La Suisse est un désert syndical

répression-anti-syndicale
Rassemblement de soutien à M. Débay, délégué syndical licencié par l’entreprise Dubois Dépraz.

 La présence syndicale sur les lieux de travail est devenue quasi inexistante, que soit avec des commissions du personnel (prévues dans certaines conventions collectives) ou avec des groupes syndicaux d’entreprise. Cette faiblesse représente un avantage supplémentaire pour la domination patronale dans les entreprises.

Ainsi le licenciement d’un délégué syndical par l’entreprise Dubois Dépraz au mois de juin 2019 ne doit pas être considérée comme un fait divers ou anodin. Deux semaines après la grève des femmes, un patron effectue un acte de dissuasion massive, dont la portée va bien au-delà du cas individuel et de la Vallée de Joux. Ce licenciement doit être interprété comme une déclaration de guerre envers tou·te·s les salarié·e·s qui voudraient contester un tant soi peu le pouvoir patronal dans les entreprises. Que ce soit sur le plan salarial, de l’emploi ou des conditions de travail, la toute-puissance, voire l’arrogance, patronale a été quelque peu malmenée par l’organisation et le succès de la journée du 14 juin. Il était temps de rétablir l’ordre sans plus attendre.

Ce licenciement a eu lieu dans la région où un groupe d’horlogères s’était constitué pour préparer la grève féministe.

Ce groupe a aussi produit un cahier de revendications spécifiques à intégrer dans les négociations du renouvellement de la convention collective de travail (CCT) de l’horlogerie. Une telle situation ne s’était pas produite depuis longtemps. Pour les patrons, cette année de préparation de la grève du 14 juin a créé un mauvais climat, propice à de nouvelles initiatives de la base.
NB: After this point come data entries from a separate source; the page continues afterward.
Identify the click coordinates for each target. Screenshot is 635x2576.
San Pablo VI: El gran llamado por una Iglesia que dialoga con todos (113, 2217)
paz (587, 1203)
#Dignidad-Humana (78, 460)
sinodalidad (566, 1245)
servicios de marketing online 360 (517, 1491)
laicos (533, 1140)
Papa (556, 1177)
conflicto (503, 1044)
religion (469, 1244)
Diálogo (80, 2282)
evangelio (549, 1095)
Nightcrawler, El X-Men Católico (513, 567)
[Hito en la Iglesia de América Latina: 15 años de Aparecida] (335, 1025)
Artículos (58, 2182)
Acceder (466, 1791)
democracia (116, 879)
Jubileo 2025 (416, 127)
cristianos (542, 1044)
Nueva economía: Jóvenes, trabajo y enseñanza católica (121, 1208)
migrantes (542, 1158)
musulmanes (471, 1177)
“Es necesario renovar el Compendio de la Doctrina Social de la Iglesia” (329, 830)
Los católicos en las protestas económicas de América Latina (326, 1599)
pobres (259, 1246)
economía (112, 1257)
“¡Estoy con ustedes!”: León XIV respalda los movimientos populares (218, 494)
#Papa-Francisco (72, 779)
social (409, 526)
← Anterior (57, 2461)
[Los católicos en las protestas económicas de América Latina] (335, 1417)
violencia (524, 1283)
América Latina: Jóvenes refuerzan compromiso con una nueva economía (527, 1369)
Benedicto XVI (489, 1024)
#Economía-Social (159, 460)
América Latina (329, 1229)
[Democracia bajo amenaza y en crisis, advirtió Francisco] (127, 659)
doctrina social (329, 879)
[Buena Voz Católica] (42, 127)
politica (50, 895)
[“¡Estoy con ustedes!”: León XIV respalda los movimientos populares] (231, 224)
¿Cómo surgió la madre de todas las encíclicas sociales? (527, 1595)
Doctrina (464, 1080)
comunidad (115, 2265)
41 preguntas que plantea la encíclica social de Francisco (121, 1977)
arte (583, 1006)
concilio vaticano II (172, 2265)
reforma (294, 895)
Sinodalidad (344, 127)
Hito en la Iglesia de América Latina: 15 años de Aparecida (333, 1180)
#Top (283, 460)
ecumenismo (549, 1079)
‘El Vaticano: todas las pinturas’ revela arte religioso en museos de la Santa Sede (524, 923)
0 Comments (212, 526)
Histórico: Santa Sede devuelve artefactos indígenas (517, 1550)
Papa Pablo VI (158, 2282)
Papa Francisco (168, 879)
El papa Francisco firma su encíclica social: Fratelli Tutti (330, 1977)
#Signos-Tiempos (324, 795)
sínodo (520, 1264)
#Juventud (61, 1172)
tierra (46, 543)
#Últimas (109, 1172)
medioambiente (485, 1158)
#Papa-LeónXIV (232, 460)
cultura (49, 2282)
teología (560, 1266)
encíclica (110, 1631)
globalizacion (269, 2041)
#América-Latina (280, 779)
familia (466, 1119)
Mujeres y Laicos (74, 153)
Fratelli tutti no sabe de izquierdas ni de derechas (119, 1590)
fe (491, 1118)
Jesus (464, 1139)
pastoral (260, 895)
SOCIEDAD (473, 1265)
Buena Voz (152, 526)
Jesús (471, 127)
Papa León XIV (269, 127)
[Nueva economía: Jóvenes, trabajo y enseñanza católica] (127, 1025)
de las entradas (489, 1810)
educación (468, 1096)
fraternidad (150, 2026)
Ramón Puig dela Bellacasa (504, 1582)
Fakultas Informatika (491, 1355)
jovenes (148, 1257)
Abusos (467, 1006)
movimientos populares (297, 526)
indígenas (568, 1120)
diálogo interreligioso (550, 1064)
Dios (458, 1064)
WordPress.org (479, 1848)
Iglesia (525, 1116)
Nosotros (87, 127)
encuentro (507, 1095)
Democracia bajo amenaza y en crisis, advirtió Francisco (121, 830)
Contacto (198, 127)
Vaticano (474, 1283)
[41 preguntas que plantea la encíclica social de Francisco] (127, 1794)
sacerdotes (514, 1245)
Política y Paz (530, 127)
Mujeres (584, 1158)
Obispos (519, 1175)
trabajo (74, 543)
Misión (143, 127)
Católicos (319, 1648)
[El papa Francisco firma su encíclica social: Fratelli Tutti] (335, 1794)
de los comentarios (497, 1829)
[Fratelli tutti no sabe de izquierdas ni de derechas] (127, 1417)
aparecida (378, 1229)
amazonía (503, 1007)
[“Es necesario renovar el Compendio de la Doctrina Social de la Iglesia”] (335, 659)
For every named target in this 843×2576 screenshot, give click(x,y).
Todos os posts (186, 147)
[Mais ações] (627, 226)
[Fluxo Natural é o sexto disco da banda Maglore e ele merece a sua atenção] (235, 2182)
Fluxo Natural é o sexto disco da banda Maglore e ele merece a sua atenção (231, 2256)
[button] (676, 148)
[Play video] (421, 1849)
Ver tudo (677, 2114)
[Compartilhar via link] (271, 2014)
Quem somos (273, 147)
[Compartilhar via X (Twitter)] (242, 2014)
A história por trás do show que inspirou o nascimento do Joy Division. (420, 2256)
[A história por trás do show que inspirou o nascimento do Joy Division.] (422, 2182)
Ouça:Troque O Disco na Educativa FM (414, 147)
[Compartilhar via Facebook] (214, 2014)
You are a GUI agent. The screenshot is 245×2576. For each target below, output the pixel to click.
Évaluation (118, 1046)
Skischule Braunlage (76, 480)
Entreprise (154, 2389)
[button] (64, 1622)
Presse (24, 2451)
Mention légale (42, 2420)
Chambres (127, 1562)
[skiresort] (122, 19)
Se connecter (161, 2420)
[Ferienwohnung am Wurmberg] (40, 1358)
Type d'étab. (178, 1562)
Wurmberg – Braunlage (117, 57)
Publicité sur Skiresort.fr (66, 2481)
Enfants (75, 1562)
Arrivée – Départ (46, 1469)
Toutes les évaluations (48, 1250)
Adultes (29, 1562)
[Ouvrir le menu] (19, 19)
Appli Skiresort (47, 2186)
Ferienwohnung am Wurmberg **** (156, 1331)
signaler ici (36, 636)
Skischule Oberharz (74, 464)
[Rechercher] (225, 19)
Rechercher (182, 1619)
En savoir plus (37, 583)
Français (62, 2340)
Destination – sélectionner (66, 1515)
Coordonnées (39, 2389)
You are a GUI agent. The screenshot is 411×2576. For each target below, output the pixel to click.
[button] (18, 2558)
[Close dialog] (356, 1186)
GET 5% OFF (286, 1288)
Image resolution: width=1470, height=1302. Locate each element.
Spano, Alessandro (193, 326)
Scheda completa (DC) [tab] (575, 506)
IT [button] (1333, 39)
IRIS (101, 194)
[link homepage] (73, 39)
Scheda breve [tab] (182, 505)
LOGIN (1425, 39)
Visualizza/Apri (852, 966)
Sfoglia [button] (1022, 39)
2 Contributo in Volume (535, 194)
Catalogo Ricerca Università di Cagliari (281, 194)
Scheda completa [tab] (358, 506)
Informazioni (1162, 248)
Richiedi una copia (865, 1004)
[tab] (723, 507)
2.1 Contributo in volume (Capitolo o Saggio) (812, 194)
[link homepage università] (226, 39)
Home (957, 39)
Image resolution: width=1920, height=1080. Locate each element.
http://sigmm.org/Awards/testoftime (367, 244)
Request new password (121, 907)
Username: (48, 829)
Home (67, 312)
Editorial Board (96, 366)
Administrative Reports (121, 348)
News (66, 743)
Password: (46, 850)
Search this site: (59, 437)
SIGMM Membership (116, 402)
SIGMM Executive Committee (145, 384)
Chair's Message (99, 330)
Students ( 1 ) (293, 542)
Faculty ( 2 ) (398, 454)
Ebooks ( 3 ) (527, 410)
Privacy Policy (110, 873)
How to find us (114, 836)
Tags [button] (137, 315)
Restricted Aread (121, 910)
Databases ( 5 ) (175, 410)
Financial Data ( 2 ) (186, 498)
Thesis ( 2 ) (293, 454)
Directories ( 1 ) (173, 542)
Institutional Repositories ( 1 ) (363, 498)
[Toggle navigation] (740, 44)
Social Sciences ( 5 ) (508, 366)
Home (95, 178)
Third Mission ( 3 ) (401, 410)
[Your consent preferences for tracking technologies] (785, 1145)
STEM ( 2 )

La manifestation syndicale du 8 juillet a représenté une première réaction salutaire et indispensable. Mais, depuis, c’est le silence radio. Cette situation mériterait que la direction d’UNIA et de l’USS organisent de nouvelles actions pour continuer ce combat. Plutôt que de s’engager dans une « médiation », nous aurions souhaité que le président de l’USS Pierre-Yves Maillard annonce un plan d’actions pour assurer la liberté syndicale et la liberté tout court dans les entreprises. Si c’est le prix à payer pour le « respect » des « partenaires » sociaux, UNIA et l’USS font fausse route. Le sacrifice de la liberté d’un syndicaliste ne saurait être acceptable en aucune manière. Peut-être que sur cette affaire, Maillard veut donner des gages de sérieux au patronat suisse.

Mais les militant·e·s et les permanent·e·s d’UNIA et des autres fédérations de l’USS ne doivent pas laisser ce cas sans réagir. La réintégration sera difficile à obtenir. Mais renoncer à le faire serait un aveu de faiblesse fatal pour toutes celles et tous ceux qui désirent prolonger les énergies revendicatrices et émancipatrices de la grève du 14 juin.

L’organisation des travailleuses·eurs sur les lieux de travail, qu’ils soient syndiqué·e·s ou non, devrait devenir une des priorités du mouvement syndical. La dénonciation et la lutte contre toutes les discriminations (salariales, sexistes, xénophobes) en sortiraient renforcés. Cela constituerait aussi une meilleure dissuasion que le passage annoncé d’inspecteurs ou devant des chambres de « conciliation ».